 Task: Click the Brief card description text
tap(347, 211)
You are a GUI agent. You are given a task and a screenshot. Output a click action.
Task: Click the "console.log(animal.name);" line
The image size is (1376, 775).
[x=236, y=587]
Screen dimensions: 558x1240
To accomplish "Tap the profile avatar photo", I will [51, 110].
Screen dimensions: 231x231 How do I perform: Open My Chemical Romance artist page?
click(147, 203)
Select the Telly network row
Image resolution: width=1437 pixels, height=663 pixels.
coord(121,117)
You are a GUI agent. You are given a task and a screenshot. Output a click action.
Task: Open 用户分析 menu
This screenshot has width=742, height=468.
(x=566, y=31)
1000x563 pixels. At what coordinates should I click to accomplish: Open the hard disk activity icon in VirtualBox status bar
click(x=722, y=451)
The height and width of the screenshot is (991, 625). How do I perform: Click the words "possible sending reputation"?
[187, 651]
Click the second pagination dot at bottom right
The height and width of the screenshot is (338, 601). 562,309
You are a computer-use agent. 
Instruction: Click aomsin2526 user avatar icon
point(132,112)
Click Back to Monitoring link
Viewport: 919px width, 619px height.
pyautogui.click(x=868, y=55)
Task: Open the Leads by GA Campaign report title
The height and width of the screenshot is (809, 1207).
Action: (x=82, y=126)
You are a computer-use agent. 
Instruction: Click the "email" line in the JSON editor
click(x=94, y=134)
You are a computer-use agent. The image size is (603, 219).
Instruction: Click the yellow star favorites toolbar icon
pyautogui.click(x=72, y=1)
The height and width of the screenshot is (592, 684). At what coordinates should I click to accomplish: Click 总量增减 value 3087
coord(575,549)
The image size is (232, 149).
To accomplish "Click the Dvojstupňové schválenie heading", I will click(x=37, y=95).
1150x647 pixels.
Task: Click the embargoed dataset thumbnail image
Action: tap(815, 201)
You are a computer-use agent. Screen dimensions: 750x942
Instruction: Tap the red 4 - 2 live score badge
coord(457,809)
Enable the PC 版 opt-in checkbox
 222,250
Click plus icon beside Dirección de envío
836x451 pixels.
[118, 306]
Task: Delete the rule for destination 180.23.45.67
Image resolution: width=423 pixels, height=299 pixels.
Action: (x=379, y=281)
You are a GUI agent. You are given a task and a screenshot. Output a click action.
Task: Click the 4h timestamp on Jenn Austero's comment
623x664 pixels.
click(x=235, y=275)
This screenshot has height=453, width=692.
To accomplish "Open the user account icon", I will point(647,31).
- - - - -
*WHAT NEEDS TO BE DONE*: Retype the listing above exactly as it appears.

*YOUR SOLUTION*:
 Task: Click the Brief card description text
tap(347, 211)
You are a GUI agent. You are given a task and a screenshot. Output a click action.
Task: Click the "console.log(animal.name);" line
The image size is (1376, 775).
[x=236, y=587]
Screen dimensions: 558x1240
To accomplish "Tap the profile avatar photo", I will [51, 110].
Screen dimensions: 231x231 How do I perform: Open My Chemical Romance artist page?
click(147, 203)
Select the Telly network row
Image resolution: width=1437 pixels, height=663 pixels.
coord(121,117)
You are a GUI agent. You are given a task and a screenshot. Output a click action.
Task: Open 用户分析 menu
This screenshot has width=742, height=468.
(x=566, y=31)
1000x563 pixels. At what coordinates should I click to accomplish: Open the hard disk activity icon in VirtualBox status bar
click(x=722, y=451)
The height and width of the screenshot is (991, 625). How do I perform: Click the words "possible sending reputation"?
[187, 651]
Click the second pagination dot at bottom right
The height and width of the screenshot is (338, 601). 562,309
You are a computer-use agent. 
Instruction: Click aomsin2526 user avatar icon
point(132,112)
Click Back to Monitoring link
Viewport: 919px width, 619px height.
pyautogui.click(x=868, y=55)
Task: Open the Leads by GA Campaign report title
The height and width of the screenshot is (809, 1207).
Action: (x=82, y=126)
You are a computer-use agent. 
Instruction: Click the "email" line in the JSON editor
click(x=94, y=134)
You are a computer-use agent. The image size is (603, 219).
Instruction: Click the yellow star favorites toolbar icon
pyautogui.click(x=72, y=1)
The height and width of the screenshot is (592, 684). At what coordinates should I click to accomplish: Click 总量增减 value 3087
coord(575,549)
The image size is (232, 149).
To accomplish "Click the Dvojstupňové schválenie heading", I will click(x=37, y=95).
1150x647 pixels.
Task: Click the embargoed dataset thumbnail image
Action: tap(815, 201)
You are a computer-use agent. Screen dimensions: 750x942
Instruction: Tap the red 4 - 2 live score badge
coord(457,809)
Enable the PC 版 opt-in checkbox
 222,250
Click plus icon beside Dirección de envío
836x451 pixels.
[118, 306]
Task: Delete the rule for destination 180.23.45.67
Image resolution: width=423 pixels, height=299 pixels.
Action: (x=379, y=281)
You are a GUI agent. You are given a task and a screenshot. Output a click action.
Task: Click the 4h timestamp on Jenn Austero's comment
623x664 pixels.
click(x=235, y=275)
This screenshot has height=453, width=692.
To accomplish "Open the user account icon", I will point(647,31).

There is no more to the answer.